* What the task asks
Exactly reproduce each of the entries shown below.
____________________
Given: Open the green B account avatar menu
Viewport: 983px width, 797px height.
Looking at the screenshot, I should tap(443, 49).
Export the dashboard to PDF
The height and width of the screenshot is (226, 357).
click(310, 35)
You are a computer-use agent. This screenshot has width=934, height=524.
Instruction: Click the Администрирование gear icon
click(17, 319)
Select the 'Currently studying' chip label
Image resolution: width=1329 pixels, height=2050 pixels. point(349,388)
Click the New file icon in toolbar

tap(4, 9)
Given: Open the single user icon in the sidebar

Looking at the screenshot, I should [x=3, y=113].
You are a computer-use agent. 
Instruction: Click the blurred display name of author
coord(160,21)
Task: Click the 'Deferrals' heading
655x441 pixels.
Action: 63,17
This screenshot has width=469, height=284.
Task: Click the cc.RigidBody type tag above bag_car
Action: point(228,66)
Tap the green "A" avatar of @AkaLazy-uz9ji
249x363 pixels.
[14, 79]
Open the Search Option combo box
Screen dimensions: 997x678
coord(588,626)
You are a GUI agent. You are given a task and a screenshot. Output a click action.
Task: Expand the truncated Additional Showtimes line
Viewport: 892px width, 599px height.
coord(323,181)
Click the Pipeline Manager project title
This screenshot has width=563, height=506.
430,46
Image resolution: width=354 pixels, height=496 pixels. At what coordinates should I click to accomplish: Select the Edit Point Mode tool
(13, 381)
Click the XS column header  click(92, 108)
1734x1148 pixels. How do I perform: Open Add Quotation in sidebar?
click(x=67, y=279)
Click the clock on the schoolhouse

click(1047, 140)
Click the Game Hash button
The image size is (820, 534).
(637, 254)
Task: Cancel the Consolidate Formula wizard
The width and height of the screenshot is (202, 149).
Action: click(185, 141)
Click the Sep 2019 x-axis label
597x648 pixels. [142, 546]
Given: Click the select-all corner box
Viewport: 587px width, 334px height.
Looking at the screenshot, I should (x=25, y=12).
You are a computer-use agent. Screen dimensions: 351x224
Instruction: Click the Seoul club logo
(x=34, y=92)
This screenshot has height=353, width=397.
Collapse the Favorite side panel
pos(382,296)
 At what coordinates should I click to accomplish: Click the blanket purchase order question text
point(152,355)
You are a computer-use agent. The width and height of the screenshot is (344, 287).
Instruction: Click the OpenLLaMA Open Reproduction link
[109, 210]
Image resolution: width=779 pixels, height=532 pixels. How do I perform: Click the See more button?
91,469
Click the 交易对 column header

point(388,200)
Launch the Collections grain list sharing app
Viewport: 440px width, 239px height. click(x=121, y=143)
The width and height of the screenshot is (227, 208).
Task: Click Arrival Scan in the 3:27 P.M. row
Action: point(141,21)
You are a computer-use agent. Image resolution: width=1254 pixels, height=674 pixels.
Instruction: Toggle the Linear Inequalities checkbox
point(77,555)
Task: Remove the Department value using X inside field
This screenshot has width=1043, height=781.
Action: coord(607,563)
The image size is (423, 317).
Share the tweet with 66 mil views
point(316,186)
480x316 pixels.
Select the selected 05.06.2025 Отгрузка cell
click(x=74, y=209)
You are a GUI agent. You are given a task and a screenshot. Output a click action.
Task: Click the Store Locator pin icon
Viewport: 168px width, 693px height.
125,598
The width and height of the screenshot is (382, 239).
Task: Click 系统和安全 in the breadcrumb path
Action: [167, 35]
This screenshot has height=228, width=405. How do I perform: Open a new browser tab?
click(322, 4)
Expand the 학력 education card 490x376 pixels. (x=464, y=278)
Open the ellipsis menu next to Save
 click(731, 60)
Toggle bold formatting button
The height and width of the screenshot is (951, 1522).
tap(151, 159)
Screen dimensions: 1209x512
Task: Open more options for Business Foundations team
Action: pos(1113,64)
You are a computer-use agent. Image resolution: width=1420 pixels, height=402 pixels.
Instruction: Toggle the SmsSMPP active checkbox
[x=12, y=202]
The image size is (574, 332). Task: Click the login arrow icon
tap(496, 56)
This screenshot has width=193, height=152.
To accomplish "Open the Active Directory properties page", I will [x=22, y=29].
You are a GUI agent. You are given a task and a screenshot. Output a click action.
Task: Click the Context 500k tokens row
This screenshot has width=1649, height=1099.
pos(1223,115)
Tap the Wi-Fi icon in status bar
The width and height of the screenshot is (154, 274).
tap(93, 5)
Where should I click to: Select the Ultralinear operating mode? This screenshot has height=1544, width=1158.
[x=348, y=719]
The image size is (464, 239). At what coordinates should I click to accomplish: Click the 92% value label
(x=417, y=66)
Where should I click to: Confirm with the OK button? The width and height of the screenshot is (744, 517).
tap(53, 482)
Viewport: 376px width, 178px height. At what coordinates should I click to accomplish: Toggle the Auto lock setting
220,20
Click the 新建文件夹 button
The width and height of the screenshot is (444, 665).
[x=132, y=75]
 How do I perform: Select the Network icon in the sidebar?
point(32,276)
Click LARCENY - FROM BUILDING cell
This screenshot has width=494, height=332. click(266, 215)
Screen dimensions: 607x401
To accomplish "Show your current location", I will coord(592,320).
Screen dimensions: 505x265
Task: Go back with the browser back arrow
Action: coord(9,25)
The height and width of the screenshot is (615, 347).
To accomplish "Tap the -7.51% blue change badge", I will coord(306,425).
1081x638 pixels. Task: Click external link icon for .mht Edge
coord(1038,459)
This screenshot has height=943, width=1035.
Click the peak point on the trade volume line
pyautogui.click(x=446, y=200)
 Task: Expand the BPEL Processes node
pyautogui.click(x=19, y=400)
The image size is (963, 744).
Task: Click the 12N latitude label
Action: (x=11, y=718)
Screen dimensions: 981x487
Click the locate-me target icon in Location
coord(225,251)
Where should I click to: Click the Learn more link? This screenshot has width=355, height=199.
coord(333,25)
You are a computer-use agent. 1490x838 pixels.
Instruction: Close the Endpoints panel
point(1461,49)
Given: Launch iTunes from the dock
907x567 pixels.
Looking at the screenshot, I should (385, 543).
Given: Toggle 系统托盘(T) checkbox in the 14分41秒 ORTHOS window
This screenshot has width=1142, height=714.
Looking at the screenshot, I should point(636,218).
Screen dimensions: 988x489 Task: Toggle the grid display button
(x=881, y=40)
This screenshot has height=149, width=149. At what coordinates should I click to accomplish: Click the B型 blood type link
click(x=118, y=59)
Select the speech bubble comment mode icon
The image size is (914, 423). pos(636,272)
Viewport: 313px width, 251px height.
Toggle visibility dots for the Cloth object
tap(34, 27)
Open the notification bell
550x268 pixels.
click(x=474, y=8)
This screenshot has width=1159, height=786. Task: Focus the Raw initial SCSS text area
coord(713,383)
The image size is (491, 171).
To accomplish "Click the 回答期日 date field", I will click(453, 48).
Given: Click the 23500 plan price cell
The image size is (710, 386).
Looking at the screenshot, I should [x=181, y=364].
____________________
* Written reply
Given: Open the green B account avatar menu
Viewport: 983px width, 797px height.
Looking at the screenshot, I should tap(443, 49).
Export the dashboard to PDF
The height and width of the screenshot is (226, 357).
click(310, 35)
You are a computer-use agent. This screenshot has width=934, height=524.
Instruction: Click the Администрирование gear icon
click(17, 319)
Select the 'Currently studying' chip label
Image resolution: width=1329 pixels, height=2050 pixels. point(349,388)
Click the New file icon in toolbar

tap(4, 9)
Given: Open the single user icon in the sidebar

Looking at the screenshot, I should [x=3, y=113].
You are a computer-use agent. 
Instruction: Click the blurred display name of author
coord(160,21)
Task: Click the 'Deferrals' heading
655x441 pixels.
Action: 63,17
This screenshot has width=469, height=284.
Task: Click the cc.RigidBody type tag above bag_car
Action: point(228,66)
Tap the green "A" avatar of @AkaLazy-uz9ji
249x363 pixels.
[14, 79]
Open the Search Option combo box
Screen dimensions: 997x678
coord(588,626)
You are a GUI agent. You are given a task and a screenshot. Output a click action.
Task: Expand the truncated Additional Showtimes line
Viewport: 892px width, 599px height.
coord(323,181)
Click the Pipeline Manager project title
This screenshot has width=563, height=506.
430,46
Image resolution: width=354 pixels, height=496 pixels. At what coordinates should I click to accomplish: Select the Edit Point Mode tool
(13, 381)
Click the XS column header  click(92, 108)
1734x1148 pixels. How do I perform: Open Add Quotation in sidebar?
click(x=67, y=279)
Click the clock on the schoolhouse

click(1047, 140)
Click the Game Hash button
The image size is (820, 534).
(637, 254)
Task: Cancel the Consolidate Formula wizard
The width and height of the screenshot is (202, 149).
Action: click(185, 141)
Click the Sep 2019 x-axis label
597x648 pixels. [142, 546]
Given: Click the select-all corner box
Viewport: 587px width, 334px height.
Looking at the screenshot, I should (x=25, y=12).
You are a computer-use agent. Screen dimensions: 351x224
Instruction: Click the Seoul club logo
(x=34, y=92)
This screenshot has height=353, width=397.
Collapse the Favorite side panel
pos(382,296)
 At what coordinates should I click to accomplish: Click the blanket purchase order question text
point(152,355)
You are a computer-use agent. The width and height of the screenshot is (344, 287).
Instruction: Click the OpenLLaMA Open Reproduction link
[109, 210]
Image resolution: width=779 pixels, height=532 pixels. How do I perform: Click the See more button?
91,469
Click the 交易对 column header

point(388,200)
Launch the Collections grain list sharing app
Viewport: 440px width, 239px height. click(x=121, y=143)
The width and height of the screenshot is (227, 208).
Task: Click Arrival Scan in the 3:27 P.M. row
Action: point(141,21)
You are a computer-use agent. Image resolution: width=1254 pixels, height=674 pixels.
Instruction: Toggle the Linear Inequalities checkbox
point(77,555)
Task: Remove the Department value using X inside field
This screenshot has width=1043, height=781.
Action: coord(607,563)
The image size is (423, 317).
Share the tweet with 66 mil views
point(316,186)
480x316 pixels.
Select the selected 05.06.2025 Отгрузка cell
click(x=74, y=209)
You are a GUI agent. You are given a task and a screenshot. Output a click action.
Task: Click the Store Locator pin icon
Viewport: 168px width, 693px height.
125,598
The width and height of the screenshot is (382, 239).
Task: Click 系统和安全 in the breadcrumb path
Action: [167, 35]
This screenshot has height=228, width=405. How do I perform: Open a new browser tab?
click(322, 4)
Expand the 학력 education card 490x376 pixels. (x=464, y=278)
Open the ellipsis menu next to Save
 click(731, 60)
Toggle bold formatting button
The height and width of the screenshot is (951, 1522).
tap(151, 159)
Screen dimensions: 1209x512
Task: Open more options for Business Foundations team
Action: pos(1113,64)
You are a computer-use agent. Image resolution: width=1420 pixels, height=402 pixels.
Instruction: Toggle the SmsSMPP active checkbox
[x=12, y=202]
The image size is (574, 332). Task: Click the login arrow icon
tap(496, 56)
This screenshot has width=193, height=152.
To accomplish "Open the Active Directory properties page", I will [x=22, y=29].
You are a GUI agent. You are given a task and a screenshot. Output a click action.
Task: Click the Context 500k tokens row
This screenshot has width=1649, height=1099.
pos(1223,115)
Tap the Wi-Fi icon in status bar
The width and height of the screenshot is (154, 274).
tap(93, 5)
Where should I click to: Select the Ultralinear operating mode? This screenshot has height=1544, width=1158.
[x=348, y=719]
The image size is (464, 239). At what coordinates should I click to accomplish: Click the 92% value label
(x=417, y=66)
Where should I click to: Confirm with the OK button? The width and height of the screenshot is (744, 517).
tap(53, 482)
Viewport: 376px width, 178px height. At what coordinates should I click to accomplish: Toggle the Auto lock setting
220,20
Click the 新建文件夹 button
The width and height of the screenshot is (444, 665).
[x=132, y=75]
 How do I perform: Select the Network icon in the sidebar?
point(32,276)
Click LARCENY - FROM BUILDING cell
This screenshot has width=494, height=332. click(266, 215)
Screen dimensions: 607x401
To accomplish "Show your current location", I will coord(592,320).
Screen dimensions: 505x265
Task: Go back with the browser back arrow
Action: coord(9,25)
The height and width of the screenshot is (615, 347).
To accomplish "Tap the -7.51% blue change badge", I will coord(306,425).
1081x638 pixels. Task: Click external link icon for .mht Edge
coord(1038,459)
This screenshot has height=943, width=1035.
Click the peak point on the trade volume line
pyautogui.click(x=446, y=200)
 Task: Expand the BPEL Processes node
pyautogui.click(x=19, y=400)
The image size is (963, 744).
Task: Click the 12N latitude label
Action: (x=11, y=718)
Screen dimensions: 981x487
Click the locate-me target icon in Location
coord(225,251)
Where should I click to: Click the Learn more link? This screenshot has width=355, height=199.
coord(333,25)
You are a computer-use agent. 1490x838 pixels.
Instruction: Close the Endpoints panel
point(1461,49)
Given: Launch iTunes from the dock
907x567 pixels.
Looking at the screenshot, I should (385, 543).
Given: Toggle 系统托盘(T) checkbox in the 14分41秒 ORTHOS window
This screenshot has width=1142, height=714.
Looking at the screenshot, I should point(636,218).
Screen dimensions: 988x489 Task: Toggle the grid display button
(x=881, y=40)
This screenshot has height=149, width=149. At what coordinates should I click to accomplish: Click the B型 blood type link
click(x=118, y=59)
Select the speech bubble comment mode icon
The image size is (914, 423). pos(636,272)
Viewport: 313px width, 251px height.
Toggle visibility dots for the Cloth object
tap(34, 27)
Open the notification bell
550x268 pixels.
click(x=474, y=8)
This screenshot has width=1159, height=786. Task: Focus the Raw initial SCSS text area
coord(713,383)
The image size is (491, 171).
To accomplish "Click the 回答期日 date field", I will click(453, 48).
Given: Click the 23500 plan price cell
The image size is (710, 386).
Looking at the screenshot, I should [x=181, y=364].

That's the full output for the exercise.